Usually terrified of getting old and becoming what might be termed as boring, the Trophy Hunter has spent his life artfully dodging any woman who might want something more serious than the occasional 'booty call'. He just knows that if he were to allow any of his conquests the privilege of calling themselves by the title of 'girlfriend', he'll wake up the very next morning hog-tied, neutered and with nothing to look forward to except a stroll around the perennials at the local garden centre. The very thought makes him come over a touch queasy.
When challenged about his questionable behaviour, the Trophy Hunter just shrugs his shoulders, shoots his opponent a charming smile and announces: "I have no defense. I just love women... all of them!"
Then, without a smudge of shame, he'll resume his stalk of the bar and practiced play of the 'numbers game' - after all, to go home alone would be unthinkable.

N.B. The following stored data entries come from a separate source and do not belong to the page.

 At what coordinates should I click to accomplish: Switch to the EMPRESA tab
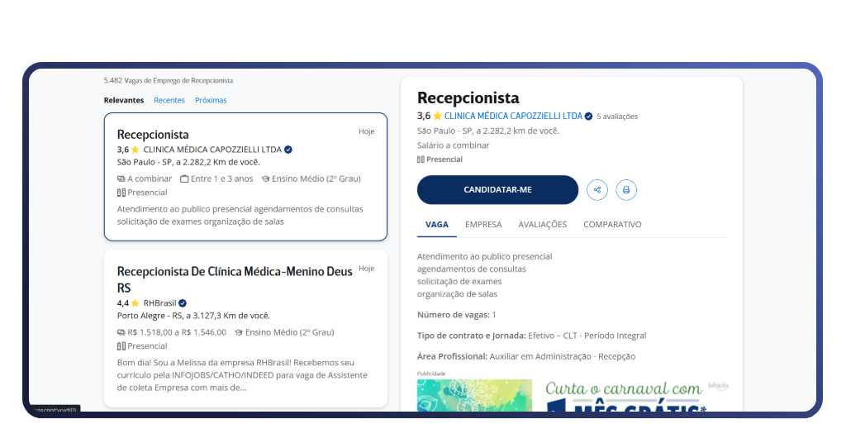click(x=483, y=225)
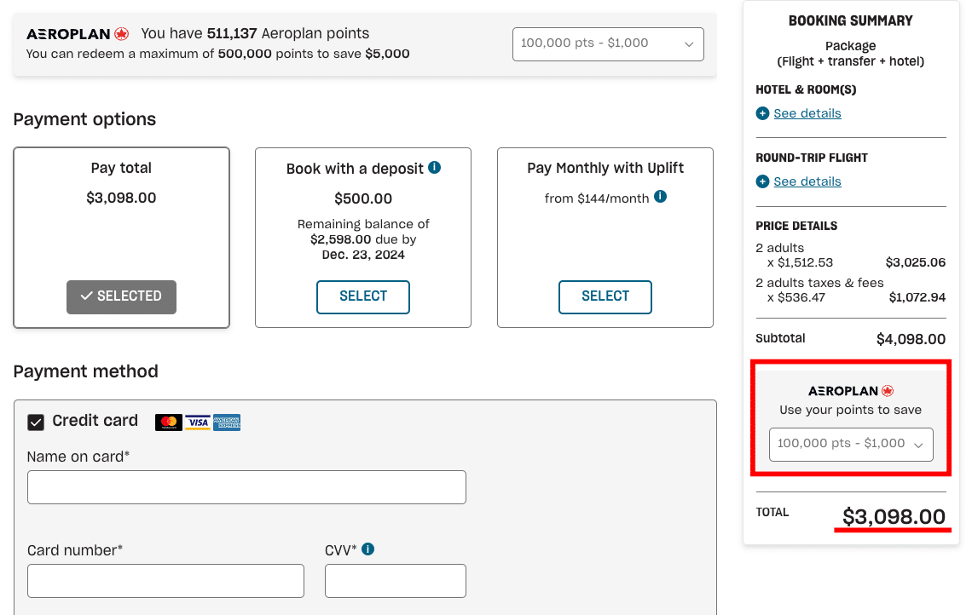
Task: Click plus icon under Hotel & Room(s)
Action: tap(763, 113)
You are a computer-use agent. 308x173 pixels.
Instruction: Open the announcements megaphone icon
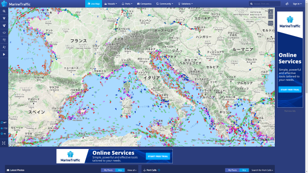pos(287,4)
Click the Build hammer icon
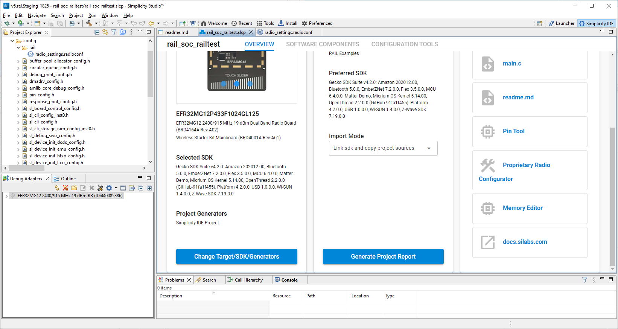This screenshot has width=618, height=329. coord(89,23)
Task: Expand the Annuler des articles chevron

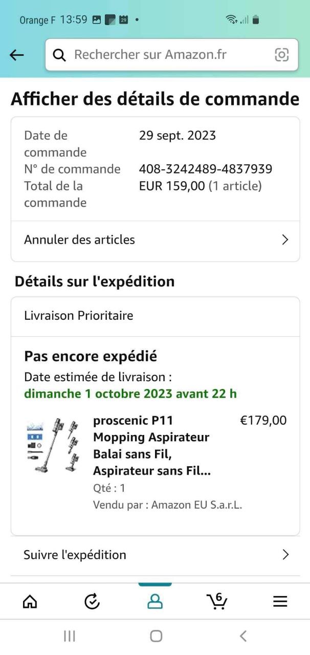Action: click(285, 239)
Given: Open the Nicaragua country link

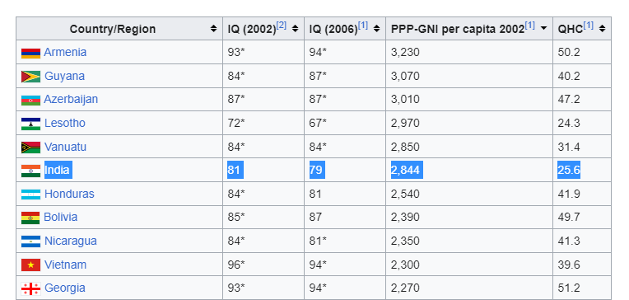Looking at the screenshot, I should click(x=71, y=241).
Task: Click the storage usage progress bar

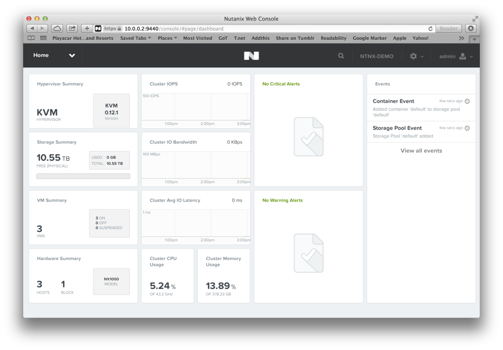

If there's anything the Trophy Hunter dislikes more than the prospect of matrimony, it's failing in his quest to pillage and conquer.
How to avoid becoming yet another notch on the Trophy Hunter's bedpost? You could try to run (although this will probably make him all the more determined) or you could simply gaze into his eyes with a slightly deranged expression, whip out a well-thumbed bridal magazine from your handbag and tell him all about the wedding Hope Chest you've been working on ever since you were a teeny little girl...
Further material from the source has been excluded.